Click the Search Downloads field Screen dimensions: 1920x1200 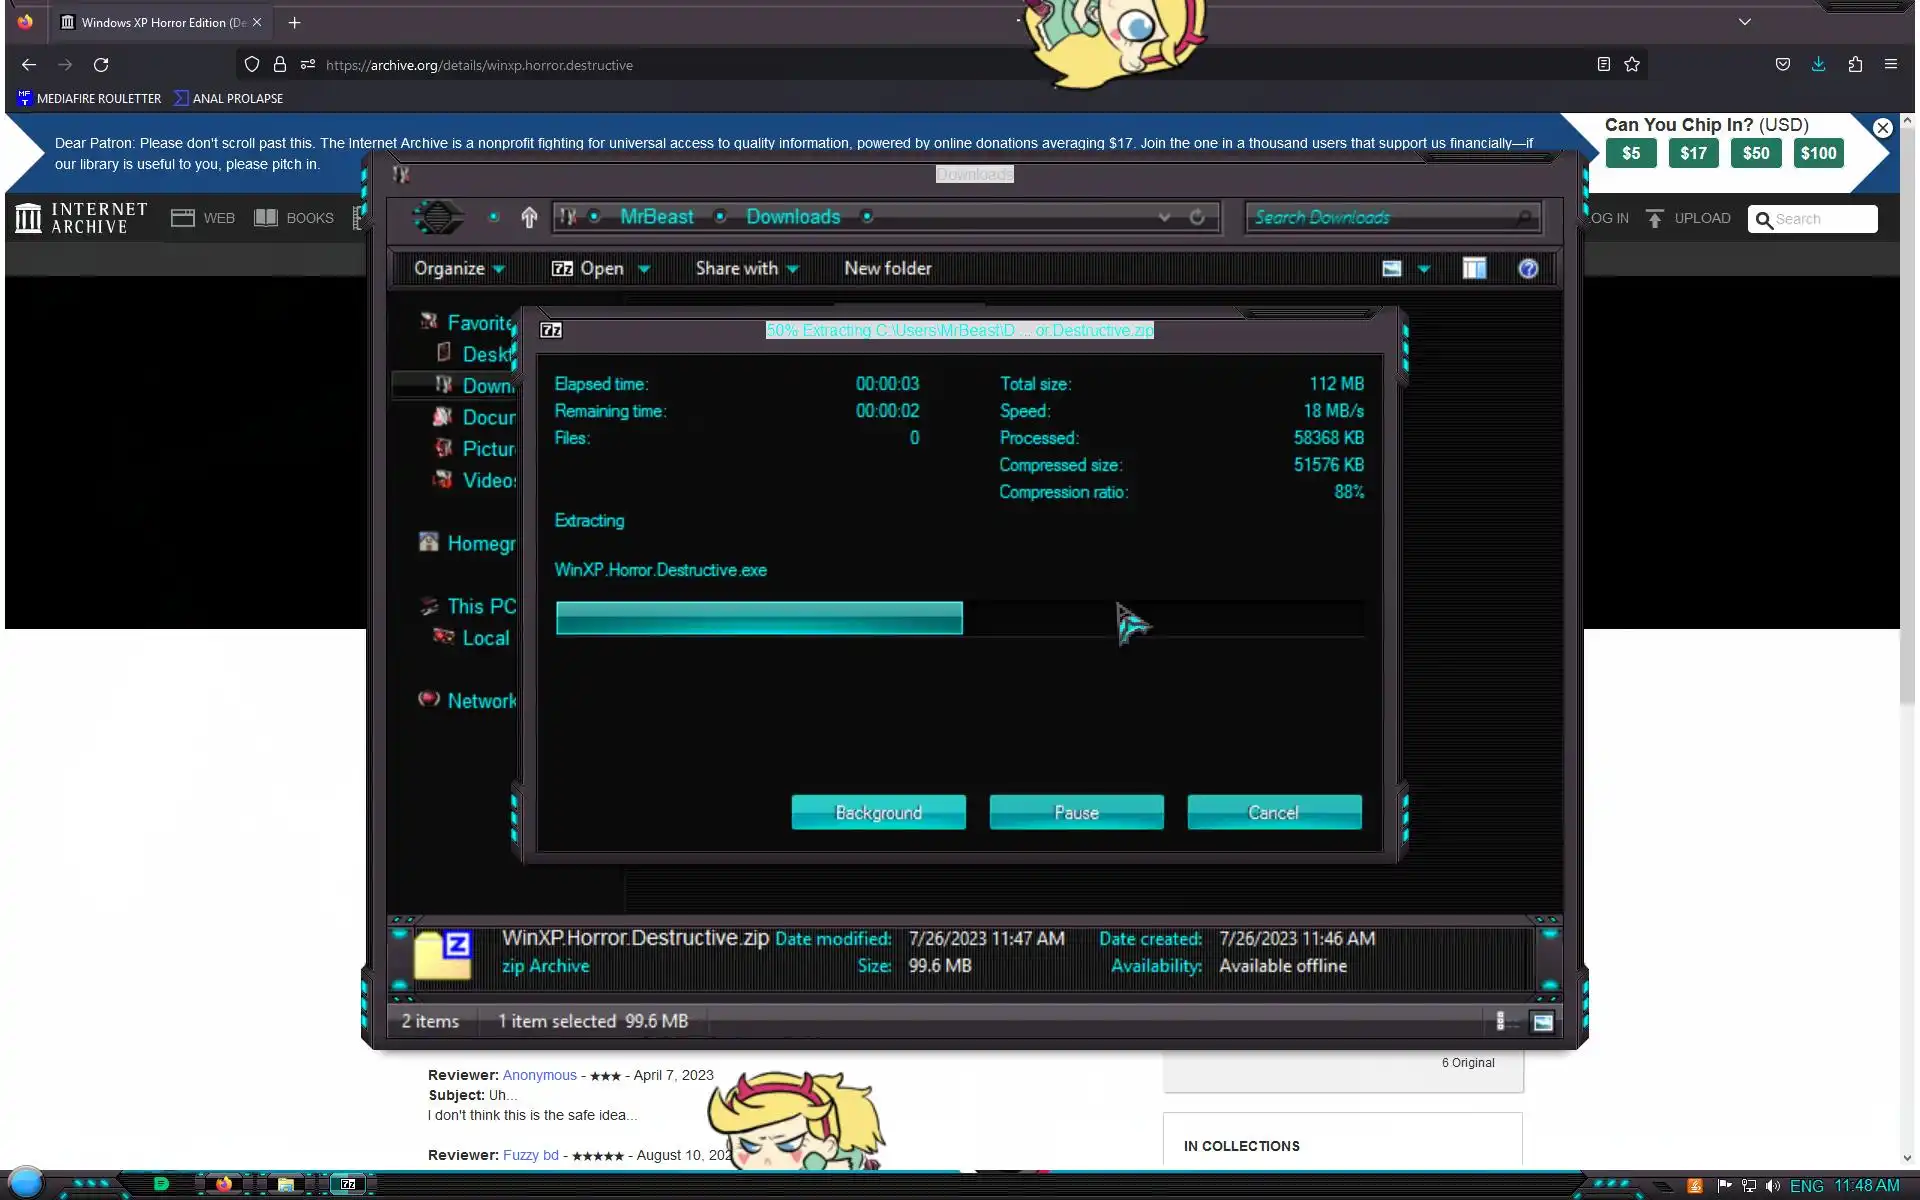pos(1380,217)
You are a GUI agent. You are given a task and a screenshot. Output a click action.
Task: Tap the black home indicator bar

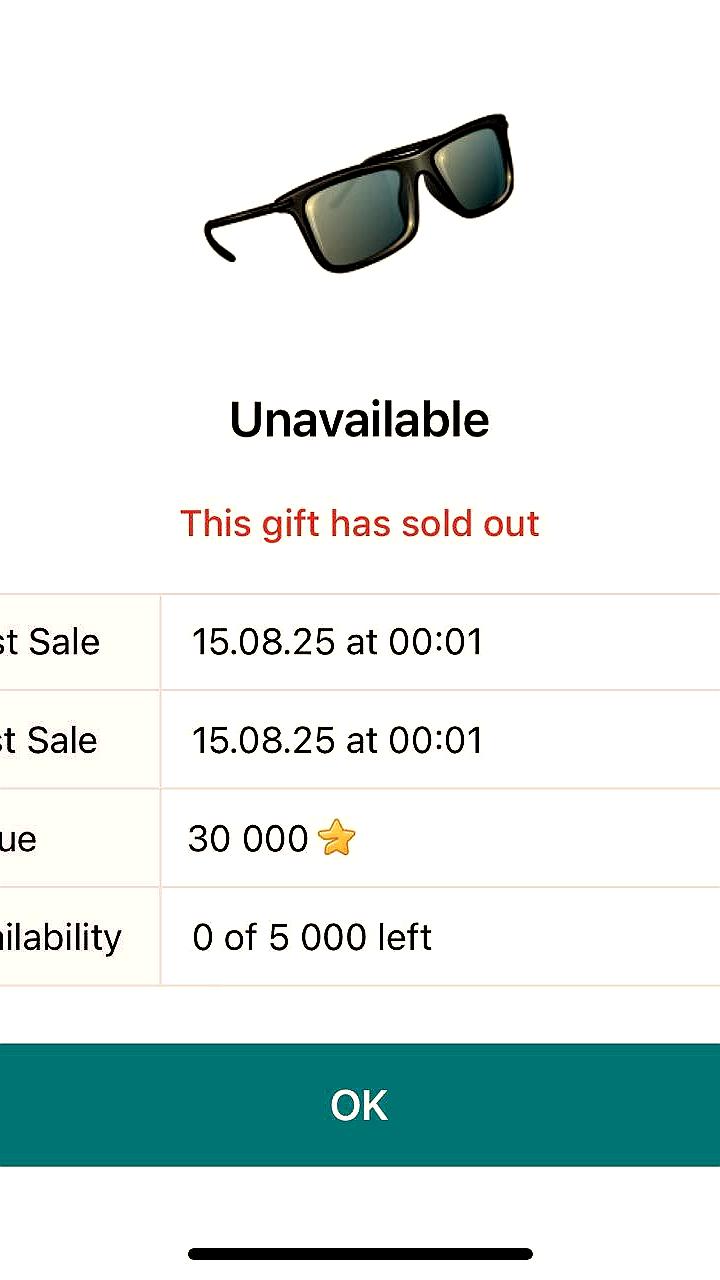click(360, 1254)
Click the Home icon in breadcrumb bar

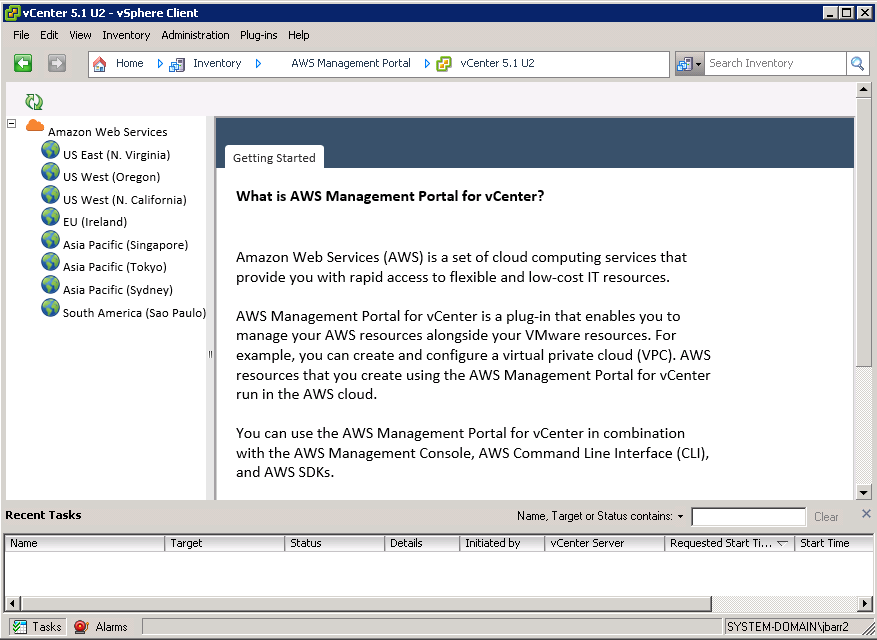pyautogui.click(x=100, y=64)
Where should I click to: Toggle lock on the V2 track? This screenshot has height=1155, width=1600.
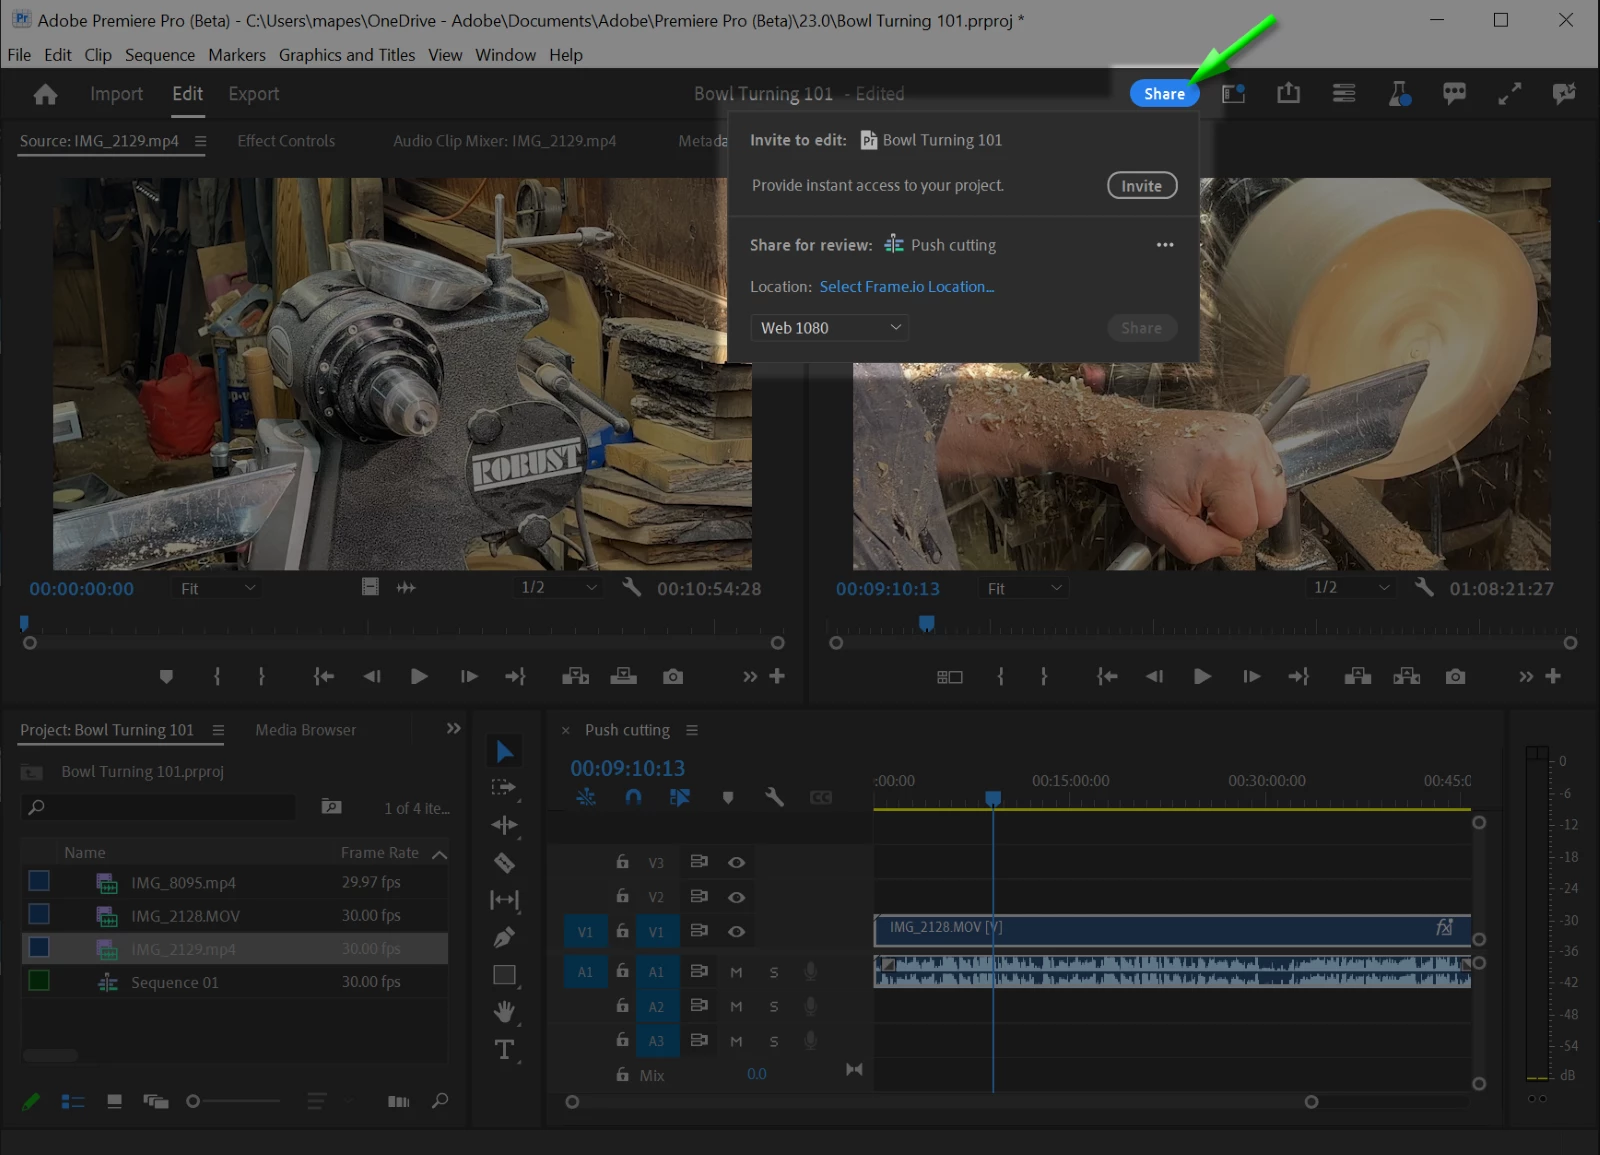tap(622, 897)
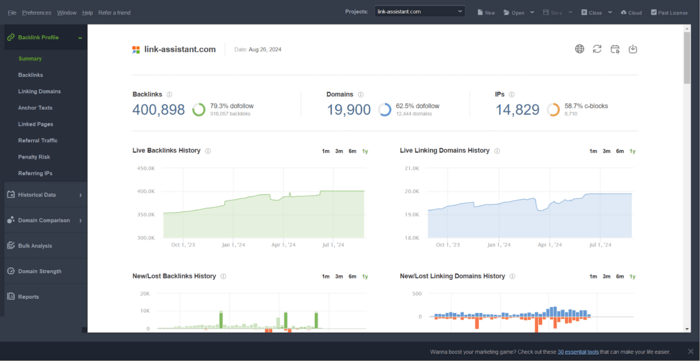The width and height of the screenshot is (700, 361).
Task: Click info icon next to Backlinks total
Action: (169, 95)
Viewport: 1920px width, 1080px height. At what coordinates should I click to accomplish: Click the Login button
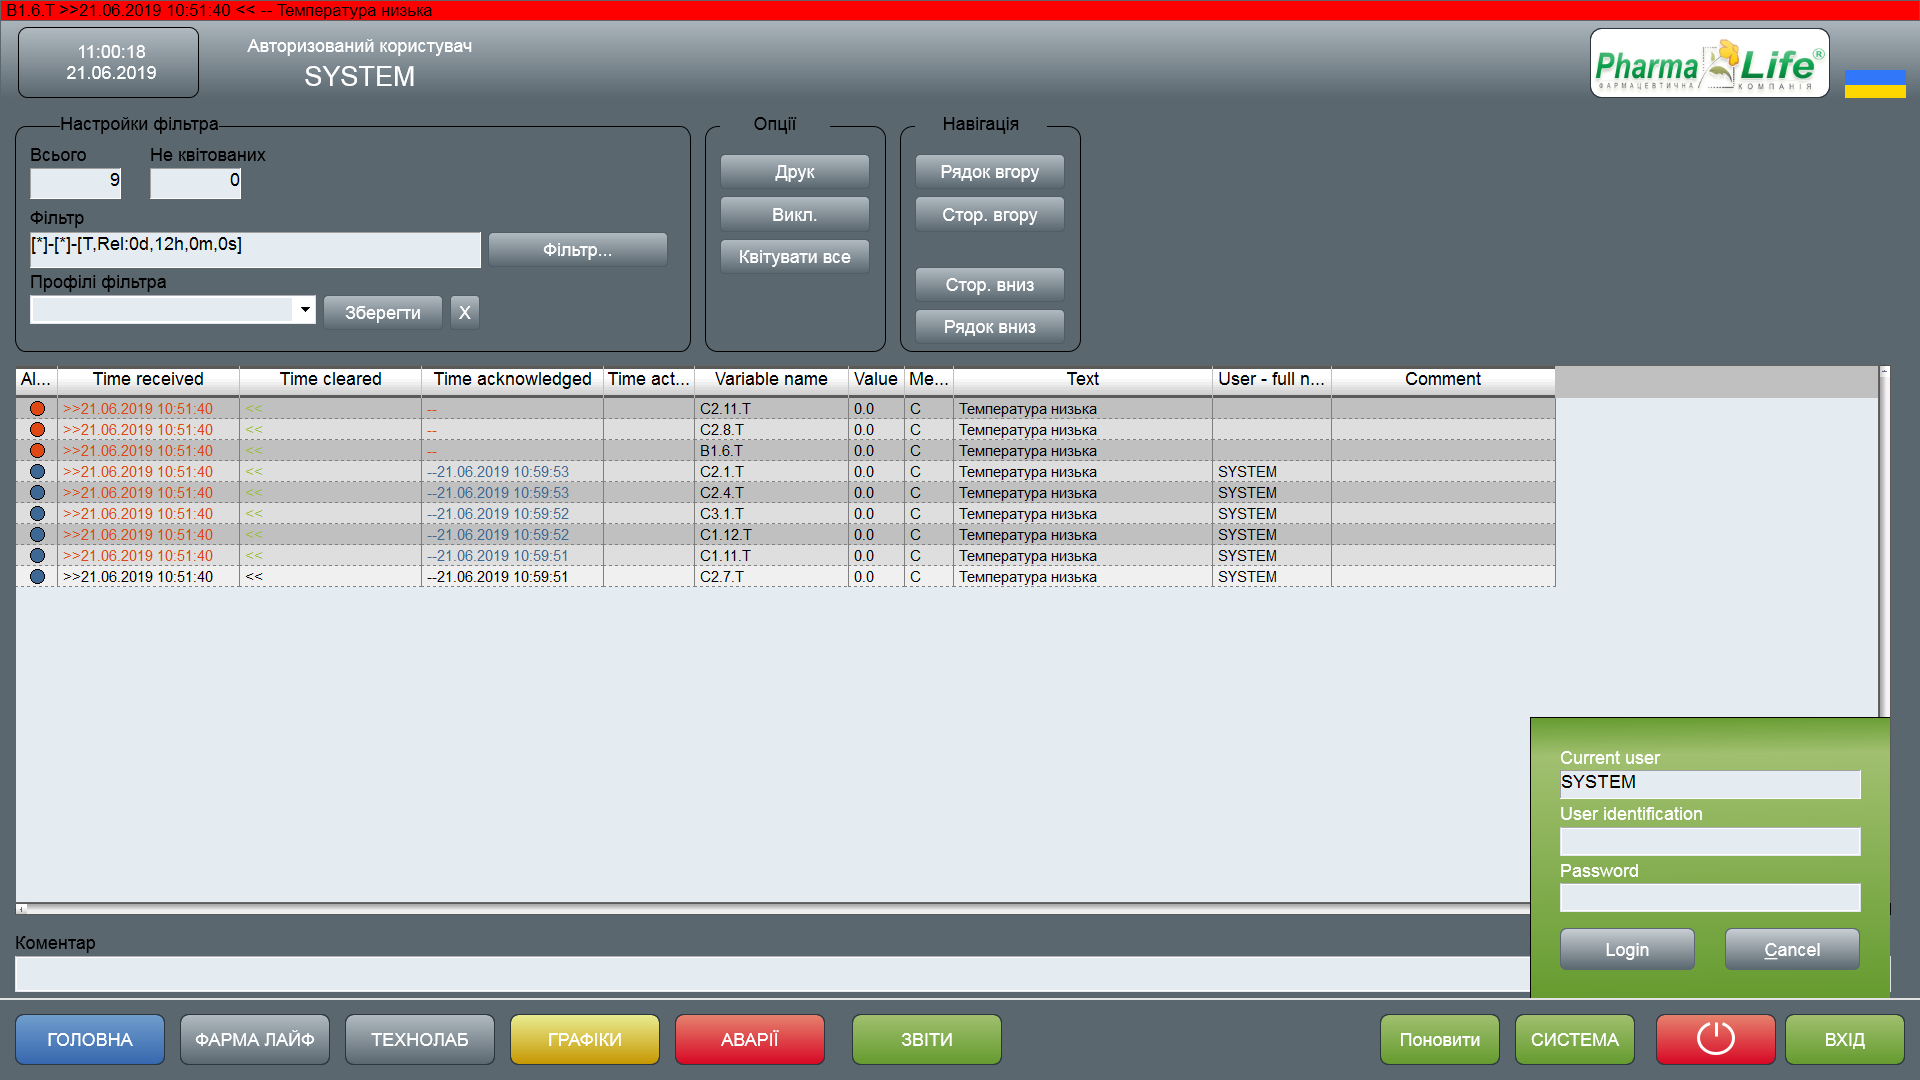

..........

# AIM OF THE TASK:
Copy every line of the records above that contains the word "icon". Case counts.

# THE RESPONSE:
Click the Home icon in breadcrumb bar
Task: Click info icon next to Backlinks total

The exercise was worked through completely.